Auditing and Label-free Evaluation for LLMs
Project description
Overview
Prior to deploying Large Language Models (LLMs) applications, there is a lack of tools available to simulate their behavior and boost confidence in their anticipated performance. How can potential failure cases or vulnerabilities that might deteriorate user experience or even harm reputation be proactively detected?
LLMs have the capability to audit and evaluate other LLMs efficiently without human oversight. As LLMs and their applications continually improve, integrating them into increasingly vital applications amplifies the ramifications of any potential failure.

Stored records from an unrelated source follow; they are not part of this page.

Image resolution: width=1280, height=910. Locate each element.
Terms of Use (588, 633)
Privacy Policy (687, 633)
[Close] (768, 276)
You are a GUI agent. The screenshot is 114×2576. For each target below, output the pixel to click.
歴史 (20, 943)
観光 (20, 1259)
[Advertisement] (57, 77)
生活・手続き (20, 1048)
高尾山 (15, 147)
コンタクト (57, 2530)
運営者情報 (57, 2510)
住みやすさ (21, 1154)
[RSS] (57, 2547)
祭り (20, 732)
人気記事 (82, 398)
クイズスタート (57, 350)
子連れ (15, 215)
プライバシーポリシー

RedEval is an open-source library that simulates and evaluates LLM applications across various scenarios, all while eliminating the need for time-intensive and expensive human intervation.
Auditing LLMs for various scenarios
Drawing inspiration from the architecture of red-teaming LLMs (Perez et al., 2022), RedEval introduces a series of multi-turn conversations where a red-team LLM challenges a target LLM across various scenarios. These scenarios can be categorized as follows:
Performance-Based on Application Layer
- Performance Evaluation: Simulates the behavior of a potential customer with genuine intent, inquiring about the product. Metrics include Faithfulness, Answer Relevance, and Context Similarity.
- Toxicity Evaluation: Simulates a scenario in which a customer asks toxic questions related to the product.
Adversarial Attacks
- Gaslighting: Simulates an agent that tries to manipulate the target into endorsing harmful actions.
- Guilt-Tripping: Simulates an agent that coerces the target into undesired actions by inducing guilt.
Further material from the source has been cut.